Option Shares may be purchased by the exercise of all or any portion of the then-vested, unexpired, non-forfeited Options at any time during the Option Period. In addition, the Committee may accelerate the vesting and the time at which all or any portion of the Option may be exercised, (i) upon the occurrence of a Change in Control in accordance with Section 5 below, or (ii) upon the death, Disability or retirement of Xxxxxxx in accordance with Section 4 below.

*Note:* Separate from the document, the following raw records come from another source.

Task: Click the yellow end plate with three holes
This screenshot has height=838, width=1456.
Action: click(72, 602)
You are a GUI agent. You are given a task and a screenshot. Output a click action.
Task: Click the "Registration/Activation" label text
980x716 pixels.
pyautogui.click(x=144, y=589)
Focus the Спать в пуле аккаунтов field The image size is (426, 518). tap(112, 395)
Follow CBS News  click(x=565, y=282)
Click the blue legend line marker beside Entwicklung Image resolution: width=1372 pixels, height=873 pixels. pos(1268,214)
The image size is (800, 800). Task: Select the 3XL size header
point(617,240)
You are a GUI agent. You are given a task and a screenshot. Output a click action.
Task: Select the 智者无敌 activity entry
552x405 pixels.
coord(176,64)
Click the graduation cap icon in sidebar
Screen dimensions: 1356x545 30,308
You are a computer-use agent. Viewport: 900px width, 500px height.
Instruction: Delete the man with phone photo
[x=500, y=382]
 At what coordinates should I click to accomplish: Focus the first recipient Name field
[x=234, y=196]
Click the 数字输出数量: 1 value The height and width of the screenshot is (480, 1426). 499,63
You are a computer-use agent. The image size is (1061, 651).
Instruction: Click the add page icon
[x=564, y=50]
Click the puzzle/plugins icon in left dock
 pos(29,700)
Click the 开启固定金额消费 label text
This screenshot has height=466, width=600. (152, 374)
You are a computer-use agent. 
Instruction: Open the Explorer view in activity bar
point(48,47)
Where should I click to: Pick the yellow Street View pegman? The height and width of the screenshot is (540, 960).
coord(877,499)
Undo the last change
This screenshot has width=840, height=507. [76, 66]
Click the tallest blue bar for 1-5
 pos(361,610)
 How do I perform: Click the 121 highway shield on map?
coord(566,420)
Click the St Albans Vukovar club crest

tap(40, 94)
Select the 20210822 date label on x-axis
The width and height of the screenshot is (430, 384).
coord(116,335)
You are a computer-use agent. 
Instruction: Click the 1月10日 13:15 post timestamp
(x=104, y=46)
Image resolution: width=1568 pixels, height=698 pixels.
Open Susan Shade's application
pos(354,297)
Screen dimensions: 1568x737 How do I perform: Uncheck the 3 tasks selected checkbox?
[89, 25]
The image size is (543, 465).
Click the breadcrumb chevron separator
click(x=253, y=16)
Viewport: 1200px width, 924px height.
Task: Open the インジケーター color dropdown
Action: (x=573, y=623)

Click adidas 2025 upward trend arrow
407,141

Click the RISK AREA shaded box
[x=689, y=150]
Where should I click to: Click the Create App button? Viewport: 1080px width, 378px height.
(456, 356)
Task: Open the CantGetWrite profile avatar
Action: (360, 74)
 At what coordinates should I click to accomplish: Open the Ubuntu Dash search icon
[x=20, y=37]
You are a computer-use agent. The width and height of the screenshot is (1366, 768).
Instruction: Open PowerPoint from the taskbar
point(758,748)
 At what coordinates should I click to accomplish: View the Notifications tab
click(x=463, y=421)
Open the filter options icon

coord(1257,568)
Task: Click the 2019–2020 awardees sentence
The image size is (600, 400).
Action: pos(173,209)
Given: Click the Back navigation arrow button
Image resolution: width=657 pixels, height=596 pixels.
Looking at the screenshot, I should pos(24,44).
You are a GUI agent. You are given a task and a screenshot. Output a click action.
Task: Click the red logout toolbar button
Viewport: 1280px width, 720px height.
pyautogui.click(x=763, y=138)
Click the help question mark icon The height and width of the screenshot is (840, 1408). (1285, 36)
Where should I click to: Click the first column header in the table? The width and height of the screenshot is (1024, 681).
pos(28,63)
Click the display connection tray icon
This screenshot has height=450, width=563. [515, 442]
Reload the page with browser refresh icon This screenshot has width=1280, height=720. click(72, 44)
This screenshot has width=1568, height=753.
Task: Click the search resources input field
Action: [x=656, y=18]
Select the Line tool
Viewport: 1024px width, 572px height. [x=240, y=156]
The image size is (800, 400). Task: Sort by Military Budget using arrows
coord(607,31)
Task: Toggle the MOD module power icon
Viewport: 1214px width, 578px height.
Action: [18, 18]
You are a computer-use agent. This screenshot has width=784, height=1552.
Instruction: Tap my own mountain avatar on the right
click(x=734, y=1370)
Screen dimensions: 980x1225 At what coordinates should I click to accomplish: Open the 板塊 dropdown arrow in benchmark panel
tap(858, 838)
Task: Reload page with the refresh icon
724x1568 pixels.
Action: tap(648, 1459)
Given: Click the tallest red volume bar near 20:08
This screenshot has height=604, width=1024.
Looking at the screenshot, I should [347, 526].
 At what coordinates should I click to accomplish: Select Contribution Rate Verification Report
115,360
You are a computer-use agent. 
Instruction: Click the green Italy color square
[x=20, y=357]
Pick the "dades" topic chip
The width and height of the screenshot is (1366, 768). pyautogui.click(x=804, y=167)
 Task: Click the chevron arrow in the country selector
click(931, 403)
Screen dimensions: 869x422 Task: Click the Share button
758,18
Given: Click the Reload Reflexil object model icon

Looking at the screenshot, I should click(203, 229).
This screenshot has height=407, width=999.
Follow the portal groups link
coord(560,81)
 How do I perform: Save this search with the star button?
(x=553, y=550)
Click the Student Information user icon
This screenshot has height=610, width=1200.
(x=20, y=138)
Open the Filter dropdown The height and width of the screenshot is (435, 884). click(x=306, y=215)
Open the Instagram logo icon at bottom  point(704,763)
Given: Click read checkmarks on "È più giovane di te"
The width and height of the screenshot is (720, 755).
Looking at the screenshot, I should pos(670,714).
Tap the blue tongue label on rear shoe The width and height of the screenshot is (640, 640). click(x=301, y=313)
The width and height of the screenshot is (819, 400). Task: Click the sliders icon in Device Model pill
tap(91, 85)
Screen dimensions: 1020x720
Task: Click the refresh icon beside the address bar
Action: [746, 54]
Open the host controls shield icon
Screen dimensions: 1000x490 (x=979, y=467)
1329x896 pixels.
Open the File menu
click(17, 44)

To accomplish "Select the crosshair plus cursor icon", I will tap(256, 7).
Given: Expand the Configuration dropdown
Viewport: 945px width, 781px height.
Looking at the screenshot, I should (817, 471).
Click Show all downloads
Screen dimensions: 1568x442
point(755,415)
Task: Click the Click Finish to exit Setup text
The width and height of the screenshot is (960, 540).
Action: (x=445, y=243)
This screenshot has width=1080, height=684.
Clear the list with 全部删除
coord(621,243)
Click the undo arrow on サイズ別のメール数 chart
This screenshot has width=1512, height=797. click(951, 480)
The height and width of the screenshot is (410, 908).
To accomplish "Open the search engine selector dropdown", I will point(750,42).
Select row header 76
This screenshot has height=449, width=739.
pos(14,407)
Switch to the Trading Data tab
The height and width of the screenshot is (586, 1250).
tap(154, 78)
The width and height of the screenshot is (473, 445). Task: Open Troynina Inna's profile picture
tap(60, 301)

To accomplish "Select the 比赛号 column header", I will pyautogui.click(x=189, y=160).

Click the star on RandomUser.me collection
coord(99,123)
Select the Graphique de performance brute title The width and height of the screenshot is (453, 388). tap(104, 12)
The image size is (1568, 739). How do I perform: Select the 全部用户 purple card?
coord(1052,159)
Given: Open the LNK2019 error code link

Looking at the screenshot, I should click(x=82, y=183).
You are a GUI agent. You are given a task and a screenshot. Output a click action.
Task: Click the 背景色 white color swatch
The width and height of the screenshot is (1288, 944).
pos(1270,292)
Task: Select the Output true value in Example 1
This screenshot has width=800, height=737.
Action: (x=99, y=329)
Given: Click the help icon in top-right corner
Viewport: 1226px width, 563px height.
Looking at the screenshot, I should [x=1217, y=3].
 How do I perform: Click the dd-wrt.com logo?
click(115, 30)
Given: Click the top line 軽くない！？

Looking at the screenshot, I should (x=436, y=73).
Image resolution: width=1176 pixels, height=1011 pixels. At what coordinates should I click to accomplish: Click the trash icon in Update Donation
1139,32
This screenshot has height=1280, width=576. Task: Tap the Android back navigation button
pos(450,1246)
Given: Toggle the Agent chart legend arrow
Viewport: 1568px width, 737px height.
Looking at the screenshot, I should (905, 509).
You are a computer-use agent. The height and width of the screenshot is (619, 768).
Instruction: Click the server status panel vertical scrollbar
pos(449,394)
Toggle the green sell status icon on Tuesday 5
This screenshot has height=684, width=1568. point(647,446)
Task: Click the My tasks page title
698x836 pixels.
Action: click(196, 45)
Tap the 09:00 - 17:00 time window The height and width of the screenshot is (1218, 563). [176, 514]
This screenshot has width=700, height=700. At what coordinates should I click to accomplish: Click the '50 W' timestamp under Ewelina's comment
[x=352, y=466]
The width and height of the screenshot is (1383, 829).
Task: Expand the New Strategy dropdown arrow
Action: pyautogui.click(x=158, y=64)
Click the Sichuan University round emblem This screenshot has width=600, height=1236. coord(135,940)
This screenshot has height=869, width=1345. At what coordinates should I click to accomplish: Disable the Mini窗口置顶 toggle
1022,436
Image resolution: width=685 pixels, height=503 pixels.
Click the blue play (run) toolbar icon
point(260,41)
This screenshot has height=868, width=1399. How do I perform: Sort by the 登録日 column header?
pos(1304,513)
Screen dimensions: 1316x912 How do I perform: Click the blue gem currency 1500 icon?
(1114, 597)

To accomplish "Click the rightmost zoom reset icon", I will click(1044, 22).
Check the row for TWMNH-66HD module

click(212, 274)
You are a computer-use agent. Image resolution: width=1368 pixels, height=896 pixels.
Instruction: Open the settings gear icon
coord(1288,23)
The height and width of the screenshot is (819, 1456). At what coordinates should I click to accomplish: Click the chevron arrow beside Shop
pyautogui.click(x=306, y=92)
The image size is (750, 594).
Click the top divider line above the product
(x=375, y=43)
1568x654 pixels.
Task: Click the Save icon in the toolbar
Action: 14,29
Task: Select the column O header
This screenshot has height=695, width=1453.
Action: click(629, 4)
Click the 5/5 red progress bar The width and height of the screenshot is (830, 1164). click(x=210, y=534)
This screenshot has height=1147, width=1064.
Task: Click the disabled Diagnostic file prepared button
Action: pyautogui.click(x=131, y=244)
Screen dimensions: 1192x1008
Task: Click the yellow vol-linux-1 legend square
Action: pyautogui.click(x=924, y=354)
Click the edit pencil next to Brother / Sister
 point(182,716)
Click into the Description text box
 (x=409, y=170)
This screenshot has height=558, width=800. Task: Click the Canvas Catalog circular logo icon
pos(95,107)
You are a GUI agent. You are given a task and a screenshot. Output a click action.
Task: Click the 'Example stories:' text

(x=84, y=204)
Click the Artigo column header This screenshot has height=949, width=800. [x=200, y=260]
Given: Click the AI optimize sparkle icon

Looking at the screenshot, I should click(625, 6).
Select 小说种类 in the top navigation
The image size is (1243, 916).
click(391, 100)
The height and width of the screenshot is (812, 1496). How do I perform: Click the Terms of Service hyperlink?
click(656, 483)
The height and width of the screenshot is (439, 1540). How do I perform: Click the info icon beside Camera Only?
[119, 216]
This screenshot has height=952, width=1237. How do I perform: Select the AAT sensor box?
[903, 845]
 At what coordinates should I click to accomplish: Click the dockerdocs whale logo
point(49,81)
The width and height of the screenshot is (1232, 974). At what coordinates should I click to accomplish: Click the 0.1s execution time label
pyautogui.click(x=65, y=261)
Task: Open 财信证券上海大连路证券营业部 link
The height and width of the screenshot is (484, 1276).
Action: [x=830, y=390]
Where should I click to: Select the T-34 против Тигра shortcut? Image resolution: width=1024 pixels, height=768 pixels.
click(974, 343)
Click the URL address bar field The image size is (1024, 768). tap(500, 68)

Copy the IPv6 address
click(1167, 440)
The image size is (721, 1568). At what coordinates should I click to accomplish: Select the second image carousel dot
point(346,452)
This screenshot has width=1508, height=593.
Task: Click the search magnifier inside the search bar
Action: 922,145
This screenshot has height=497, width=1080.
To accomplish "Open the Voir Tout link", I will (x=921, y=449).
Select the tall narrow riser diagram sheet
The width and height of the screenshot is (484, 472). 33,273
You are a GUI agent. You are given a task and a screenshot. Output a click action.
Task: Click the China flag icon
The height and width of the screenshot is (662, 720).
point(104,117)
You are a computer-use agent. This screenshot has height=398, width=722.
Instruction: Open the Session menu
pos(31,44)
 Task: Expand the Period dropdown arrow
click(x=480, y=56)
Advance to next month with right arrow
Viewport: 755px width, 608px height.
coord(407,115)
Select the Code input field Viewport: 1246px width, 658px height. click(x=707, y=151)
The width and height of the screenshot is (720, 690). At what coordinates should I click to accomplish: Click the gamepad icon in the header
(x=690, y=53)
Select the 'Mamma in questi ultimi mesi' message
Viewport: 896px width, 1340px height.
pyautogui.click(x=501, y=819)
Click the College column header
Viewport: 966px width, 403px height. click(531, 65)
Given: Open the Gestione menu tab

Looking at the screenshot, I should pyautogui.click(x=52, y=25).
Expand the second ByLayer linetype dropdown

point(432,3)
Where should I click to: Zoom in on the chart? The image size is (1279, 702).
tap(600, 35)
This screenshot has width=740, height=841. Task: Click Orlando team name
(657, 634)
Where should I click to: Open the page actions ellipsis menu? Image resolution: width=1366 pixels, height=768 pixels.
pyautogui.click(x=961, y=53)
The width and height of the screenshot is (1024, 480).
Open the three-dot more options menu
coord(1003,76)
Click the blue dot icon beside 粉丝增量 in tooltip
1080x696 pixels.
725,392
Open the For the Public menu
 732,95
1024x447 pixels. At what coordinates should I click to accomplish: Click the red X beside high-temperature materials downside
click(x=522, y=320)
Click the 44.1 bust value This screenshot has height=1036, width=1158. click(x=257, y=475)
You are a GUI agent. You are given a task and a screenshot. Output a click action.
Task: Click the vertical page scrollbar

(d) Method of Exercise. To exercise the Option, Xxxxxxx shall deliver notice to the Company at its principal executive office, directed to the Plan Administrator, such exercise to be effective at the time of receipt of such notice at the Company’s principal executive office during normal business hours, stating the number of Option Shares with respect to which the Option is being exercised together with payment for such Option Shares and any required withholding taxes, unless other arrangements for withholding tax liability have been made with the Committee. The exercise notice shall be delivered in person, by certified or regular mail, or by such other method (including electronic transmission) as determined from time to time by the Committee or the Plan Administrator. Any exercise of the Option must be for a minimum of 100 Option Shares or, if less, for all remaining Option Shares subject to the Option.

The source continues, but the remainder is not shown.